Write out again, please, the records below from the first line to the line holding "Given: Click the 04 сентября date label", inclusive, and nothing else.

[Stored data entries]

________________________

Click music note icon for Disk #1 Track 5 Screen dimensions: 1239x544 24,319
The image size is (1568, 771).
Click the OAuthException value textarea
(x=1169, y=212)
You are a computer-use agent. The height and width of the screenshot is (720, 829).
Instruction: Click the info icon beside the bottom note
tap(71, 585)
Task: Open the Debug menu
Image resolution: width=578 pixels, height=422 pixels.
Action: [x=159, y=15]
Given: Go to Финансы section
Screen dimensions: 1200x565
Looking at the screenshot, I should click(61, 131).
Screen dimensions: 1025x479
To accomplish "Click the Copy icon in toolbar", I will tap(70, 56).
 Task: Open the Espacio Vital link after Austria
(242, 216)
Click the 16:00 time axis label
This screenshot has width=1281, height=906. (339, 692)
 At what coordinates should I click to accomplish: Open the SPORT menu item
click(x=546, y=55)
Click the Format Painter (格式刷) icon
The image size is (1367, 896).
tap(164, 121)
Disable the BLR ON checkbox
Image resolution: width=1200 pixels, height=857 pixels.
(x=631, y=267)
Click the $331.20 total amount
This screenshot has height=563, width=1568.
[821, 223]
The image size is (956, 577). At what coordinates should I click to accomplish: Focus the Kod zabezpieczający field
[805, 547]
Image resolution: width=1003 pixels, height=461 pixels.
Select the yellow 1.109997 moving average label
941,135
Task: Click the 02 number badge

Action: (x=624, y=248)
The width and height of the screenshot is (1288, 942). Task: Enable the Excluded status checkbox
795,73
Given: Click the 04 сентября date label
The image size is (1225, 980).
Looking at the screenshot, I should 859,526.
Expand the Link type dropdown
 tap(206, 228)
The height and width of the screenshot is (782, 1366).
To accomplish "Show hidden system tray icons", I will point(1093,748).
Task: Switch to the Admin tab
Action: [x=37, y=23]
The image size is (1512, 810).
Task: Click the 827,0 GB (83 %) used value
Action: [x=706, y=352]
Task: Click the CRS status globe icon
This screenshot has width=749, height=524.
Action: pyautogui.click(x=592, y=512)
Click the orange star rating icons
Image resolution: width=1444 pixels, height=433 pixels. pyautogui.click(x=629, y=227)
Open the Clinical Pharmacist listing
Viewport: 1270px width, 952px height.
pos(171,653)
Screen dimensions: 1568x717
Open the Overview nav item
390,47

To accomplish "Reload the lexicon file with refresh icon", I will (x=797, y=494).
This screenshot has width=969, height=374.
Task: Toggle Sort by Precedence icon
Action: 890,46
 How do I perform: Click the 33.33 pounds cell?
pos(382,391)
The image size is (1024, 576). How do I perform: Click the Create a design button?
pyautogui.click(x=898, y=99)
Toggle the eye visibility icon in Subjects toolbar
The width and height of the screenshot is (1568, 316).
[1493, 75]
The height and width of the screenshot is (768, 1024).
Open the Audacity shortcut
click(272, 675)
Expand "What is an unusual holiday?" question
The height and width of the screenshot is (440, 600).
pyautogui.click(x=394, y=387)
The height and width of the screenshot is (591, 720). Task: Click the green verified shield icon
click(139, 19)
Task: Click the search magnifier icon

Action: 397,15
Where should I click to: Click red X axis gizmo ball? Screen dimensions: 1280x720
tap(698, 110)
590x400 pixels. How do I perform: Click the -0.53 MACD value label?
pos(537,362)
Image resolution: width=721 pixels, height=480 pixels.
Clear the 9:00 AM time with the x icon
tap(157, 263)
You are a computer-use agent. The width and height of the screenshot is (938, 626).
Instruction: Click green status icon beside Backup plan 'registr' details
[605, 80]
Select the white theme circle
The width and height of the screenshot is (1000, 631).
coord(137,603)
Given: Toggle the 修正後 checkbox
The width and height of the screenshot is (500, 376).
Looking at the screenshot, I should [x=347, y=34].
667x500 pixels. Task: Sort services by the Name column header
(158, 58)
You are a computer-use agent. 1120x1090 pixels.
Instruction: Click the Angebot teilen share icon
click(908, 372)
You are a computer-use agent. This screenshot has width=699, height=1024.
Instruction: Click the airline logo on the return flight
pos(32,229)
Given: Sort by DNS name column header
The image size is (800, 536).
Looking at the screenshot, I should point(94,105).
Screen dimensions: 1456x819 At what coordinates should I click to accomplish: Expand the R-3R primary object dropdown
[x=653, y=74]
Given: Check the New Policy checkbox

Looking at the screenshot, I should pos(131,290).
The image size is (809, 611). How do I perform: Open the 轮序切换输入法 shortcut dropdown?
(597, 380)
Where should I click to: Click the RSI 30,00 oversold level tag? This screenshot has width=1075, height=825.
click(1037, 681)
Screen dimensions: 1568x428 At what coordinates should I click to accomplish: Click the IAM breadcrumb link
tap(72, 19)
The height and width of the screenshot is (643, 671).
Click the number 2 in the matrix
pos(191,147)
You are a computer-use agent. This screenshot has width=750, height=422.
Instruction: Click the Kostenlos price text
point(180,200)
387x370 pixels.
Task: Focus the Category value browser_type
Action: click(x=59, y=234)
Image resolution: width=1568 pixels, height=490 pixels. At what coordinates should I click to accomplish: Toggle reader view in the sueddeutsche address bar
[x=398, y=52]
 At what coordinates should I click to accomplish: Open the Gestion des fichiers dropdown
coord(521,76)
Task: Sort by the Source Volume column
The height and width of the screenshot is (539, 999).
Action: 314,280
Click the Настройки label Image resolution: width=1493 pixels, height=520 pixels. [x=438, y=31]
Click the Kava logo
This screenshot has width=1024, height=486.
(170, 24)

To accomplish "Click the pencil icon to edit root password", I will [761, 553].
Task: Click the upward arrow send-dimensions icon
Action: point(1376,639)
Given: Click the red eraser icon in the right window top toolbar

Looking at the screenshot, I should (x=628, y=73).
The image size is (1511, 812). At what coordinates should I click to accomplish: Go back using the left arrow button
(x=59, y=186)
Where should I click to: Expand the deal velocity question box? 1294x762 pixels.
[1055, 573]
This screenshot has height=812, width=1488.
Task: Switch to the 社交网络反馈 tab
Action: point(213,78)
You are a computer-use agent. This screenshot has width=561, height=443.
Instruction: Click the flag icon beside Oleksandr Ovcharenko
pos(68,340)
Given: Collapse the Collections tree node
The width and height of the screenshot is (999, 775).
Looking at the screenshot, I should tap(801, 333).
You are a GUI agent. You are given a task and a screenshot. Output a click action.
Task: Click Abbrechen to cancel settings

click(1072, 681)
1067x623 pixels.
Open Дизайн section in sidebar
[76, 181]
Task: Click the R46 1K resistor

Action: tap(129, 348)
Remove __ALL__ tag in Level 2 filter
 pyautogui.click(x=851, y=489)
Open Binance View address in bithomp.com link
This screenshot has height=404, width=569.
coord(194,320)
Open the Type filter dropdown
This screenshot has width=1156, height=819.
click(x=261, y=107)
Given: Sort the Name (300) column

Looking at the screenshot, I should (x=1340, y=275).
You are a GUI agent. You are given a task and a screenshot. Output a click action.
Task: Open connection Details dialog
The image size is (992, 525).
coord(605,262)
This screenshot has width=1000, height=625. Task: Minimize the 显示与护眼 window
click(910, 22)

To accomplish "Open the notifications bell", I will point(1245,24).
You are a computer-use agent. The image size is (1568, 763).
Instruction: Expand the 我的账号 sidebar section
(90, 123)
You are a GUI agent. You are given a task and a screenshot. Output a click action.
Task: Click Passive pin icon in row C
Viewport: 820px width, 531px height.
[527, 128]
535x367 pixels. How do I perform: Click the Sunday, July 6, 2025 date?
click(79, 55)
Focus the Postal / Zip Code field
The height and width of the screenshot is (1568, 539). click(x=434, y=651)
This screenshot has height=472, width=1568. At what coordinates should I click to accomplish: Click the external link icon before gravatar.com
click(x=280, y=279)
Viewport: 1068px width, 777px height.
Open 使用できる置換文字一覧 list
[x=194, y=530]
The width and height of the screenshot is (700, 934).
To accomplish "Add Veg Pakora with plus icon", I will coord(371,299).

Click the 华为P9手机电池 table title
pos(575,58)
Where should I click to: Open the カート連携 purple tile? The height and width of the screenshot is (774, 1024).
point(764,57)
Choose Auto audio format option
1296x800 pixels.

________________________

WRITTEN ANSWER –
Click music note icon for Disk #1 Track 5 Screen dimensions: 1239x544 24,319
The image size is (1568, 771).
Click the OAuthException value textarea
(x=1169, y=212)
You are a computer-use agent. The height and width of the screenshot is (720, 829).
Instruction: Click the info icon beside the bottom note
tap(71, 585)
Task: Open the Debug menu
Image resolution: width=578 pixels, height=422 pixels.
Action: [x=159, y=15]
Given: Go to Финансы section
Screen dimensions: 1200x565
Looking at the screenshot, I should click(61, 131).
Screen dimensions: 1025x479
To accomplish "Click the Copy icon in toolbar", I will tap(70, 56).
 Task: Open the Espacio Vital link after Austria
(242, 216)
Click the 16:00 time axis label
This screenshot has width=1281, height=906. (339, 692)
 At what coordinates should I click to accomplish: Open the SPORT menu item
click(x=546, y=55)
Click the Format Painter (格式刷) icon
The image size is (1367, 896).
tap(164, 121)
Disable the BLR ON checkbox
Image resolution: width=1200 pixels, height=857 pixels.
(x=631, y=267)
Click the $331.20 total amount
This screenshot has height=563, width=1568.
[821, 223]
The image size is (956, 577). At what coordinates should I click to accomplish: Focus the Kod zabezpieczający field
[805, 547]
Image resolution: width=1003 pixels, height=461 pixels.
Select the yellow 1.109997 moving average label
941,135
Task: Click the 02 number badge

Action: (x=624, y=248)
The width and height of the screenshot is (1288, 942). Task: Enable the Excluded status checkbox
795,73
Given: Click the 04 сентября date label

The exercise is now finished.